Download file with timeout - c#

I am attempting to just download the html from a webpage, but I want to give up after 10 seconds. The code below downloads the text just fine, but it can take longer than 10 seconds. I have the timeout set, but it is the StreamReading that takes a long time. What is the best way to stop any further processing after 10 seconds while still closing connections?

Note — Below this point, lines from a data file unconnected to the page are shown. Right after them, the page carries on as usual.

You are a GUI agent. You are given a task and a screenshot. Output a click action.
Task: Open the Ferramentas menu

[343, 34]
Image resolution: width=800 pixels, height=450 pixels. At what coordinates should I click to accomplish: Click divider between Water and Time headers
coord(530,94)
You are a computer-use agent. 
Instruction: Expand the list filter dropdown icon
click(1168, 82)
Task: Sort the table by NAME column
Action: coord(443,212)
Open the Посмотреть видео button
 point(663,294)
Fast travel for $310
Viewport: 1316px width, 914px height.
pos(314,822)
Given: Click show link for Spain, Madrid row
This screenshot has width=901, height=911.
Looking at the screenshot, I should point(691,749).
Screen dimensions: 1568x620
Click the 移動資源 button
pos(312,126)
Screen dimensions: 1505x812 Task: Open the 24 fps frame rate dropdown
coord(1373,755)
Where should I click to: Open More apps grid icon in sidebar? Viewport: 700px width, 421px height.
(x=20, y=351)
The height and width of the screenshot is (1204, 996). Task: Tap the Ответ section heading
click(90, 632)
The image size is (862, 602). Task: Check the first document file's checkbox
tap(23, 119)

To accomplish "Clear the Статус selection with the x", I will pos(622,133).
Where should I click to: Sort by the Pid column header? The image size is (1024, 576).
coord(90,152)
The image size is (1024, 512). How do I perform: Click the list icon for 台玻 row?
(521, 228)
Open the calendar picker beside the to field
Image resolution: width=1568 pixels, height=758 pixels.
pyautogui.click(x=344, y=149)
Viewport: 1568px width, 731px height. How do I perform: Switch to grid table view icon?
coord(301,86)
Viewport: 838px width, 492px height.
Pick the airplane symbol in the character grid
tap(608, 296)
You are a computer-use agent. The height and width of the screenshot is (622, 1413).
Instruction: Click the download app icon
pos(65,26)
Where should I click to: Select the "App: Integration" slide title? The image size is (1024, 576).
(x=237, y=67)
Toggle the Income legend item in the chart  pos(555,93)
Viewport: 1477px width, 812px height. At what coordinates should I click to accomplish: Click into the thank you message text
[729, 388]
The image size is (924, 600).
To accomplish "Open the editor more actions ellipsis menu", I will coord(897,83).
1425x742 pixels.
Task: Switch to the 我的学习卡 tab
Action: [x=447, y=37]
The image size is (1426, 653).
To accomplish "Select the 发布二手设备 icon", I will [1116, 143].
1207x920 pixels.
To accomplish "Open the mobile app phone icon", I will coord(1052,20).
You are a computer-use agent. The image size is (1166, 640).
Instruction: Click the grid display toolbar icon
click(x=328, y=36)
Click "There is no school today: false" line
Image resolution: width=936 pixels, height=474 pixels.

I am getting a WebException if req.GetResponse() takes longer than 10 seconds, but wr.GetResponseStream() reading is what is taking time. I also want to ensure that all connections are properly closed.
Code:
HttpWebRequest req = (HttpWebRequest)WebRequest.Create(url);
req.Timeout = 10000;
req.ReadWriteTimeout = 10000;
using (WebResponse wr = req.GetResponse())
{
Console.WriteLine("A: " + DateTime.Now.ToString(" HH:mm:ss:fff"));
using (StreamReader sr = new StreamReader(wr.GetResponseStream(), true))
{
Console.WriteLine("B: " + DateTime.Now.ToString(" HH:mm:ss:fff"));
var b = sr.ReadToEnd();
Console.WriteLine("C: " + DateTime.Now.ToString(" HH:mm:ss:fff"));
}
}
Sample Output:
A: 20:04:36:522
B: 20:04:36:522
C: 20:04:54:337
Elapsed Time: ~18 Seconds

The time is consumed in ReadToEnd
Use
public virtual int Read(
char[] buffer,
int index,
int count
)
set count to like 4000, even the slowest connections should have enough bandwidth to provide that 4000 characters or 8kB almost instantaneously.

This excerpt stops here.